=== Record excerpts ===

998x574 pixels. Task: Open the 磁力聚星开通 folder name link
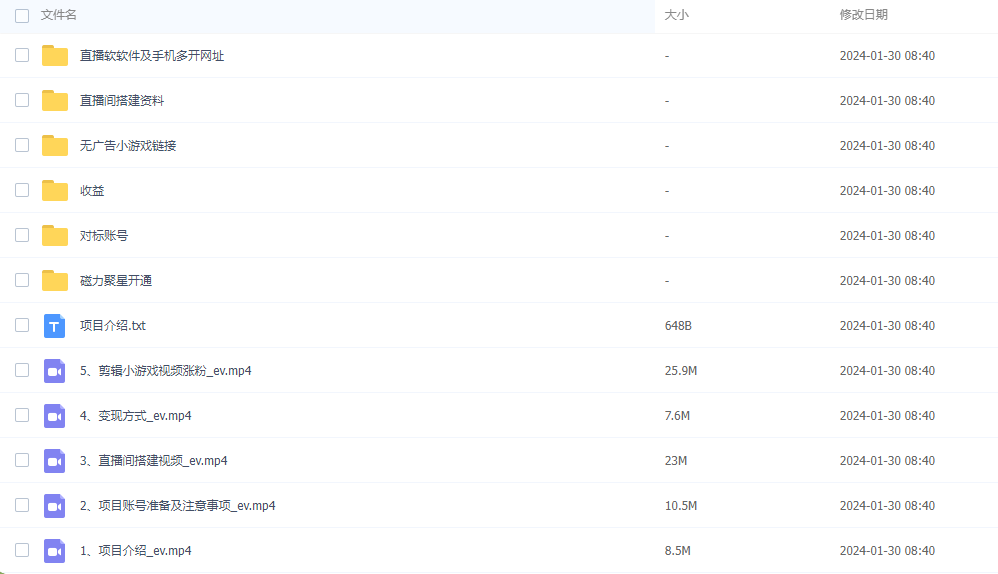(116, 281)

===
=== Record excerpts ===

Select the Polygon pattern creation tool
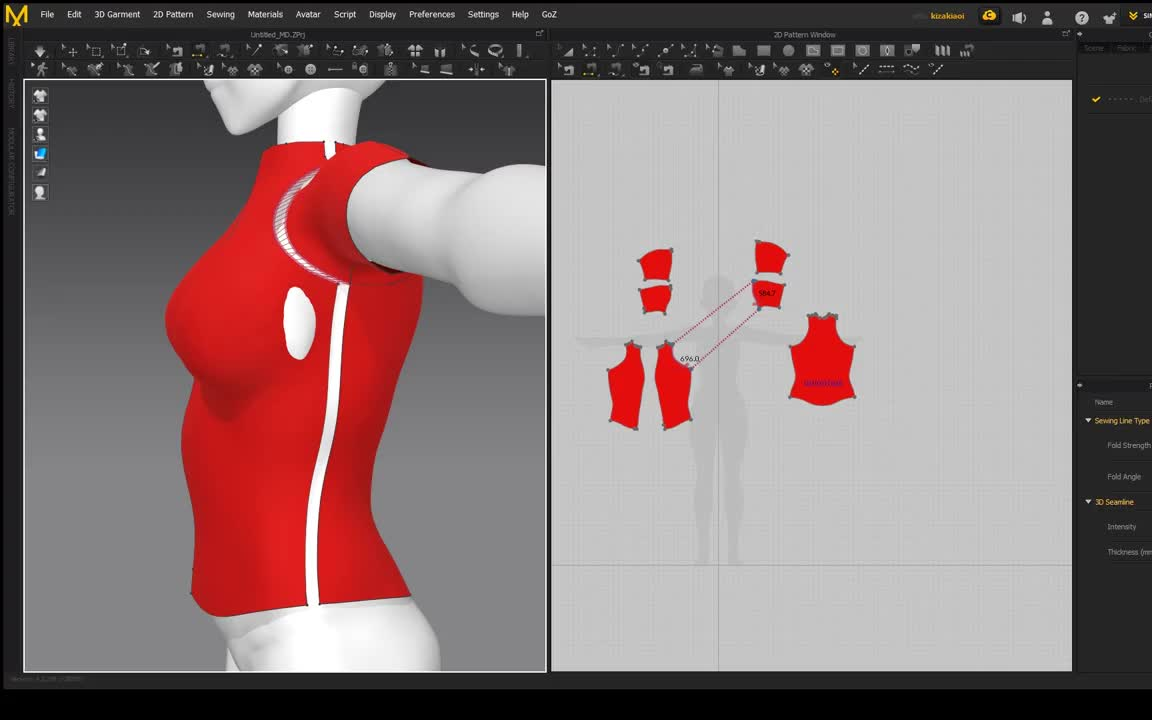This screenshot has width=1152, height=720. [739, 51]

===
=== Record excerpts ===

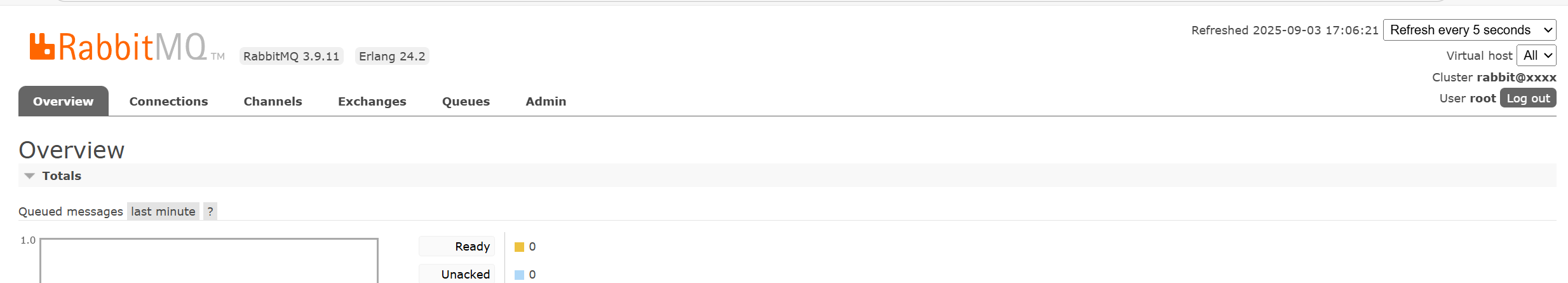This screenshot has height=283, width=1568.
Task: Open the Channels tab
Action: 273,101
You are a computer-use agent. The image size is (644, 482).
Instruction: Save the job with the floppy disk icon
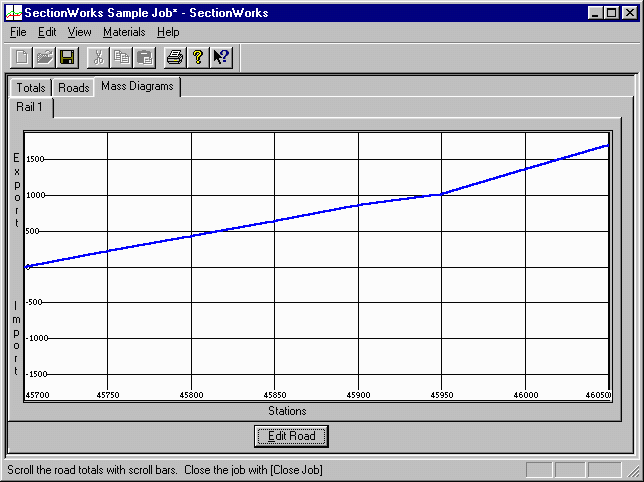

===

- [What is expected] From the material above, pull out each line that contains the string "Task" and copy it in full.

- [Complete answer]
998x574 pixels. Task: Open the 磁力聚星开通 folder name link
Task: Open the Channels tab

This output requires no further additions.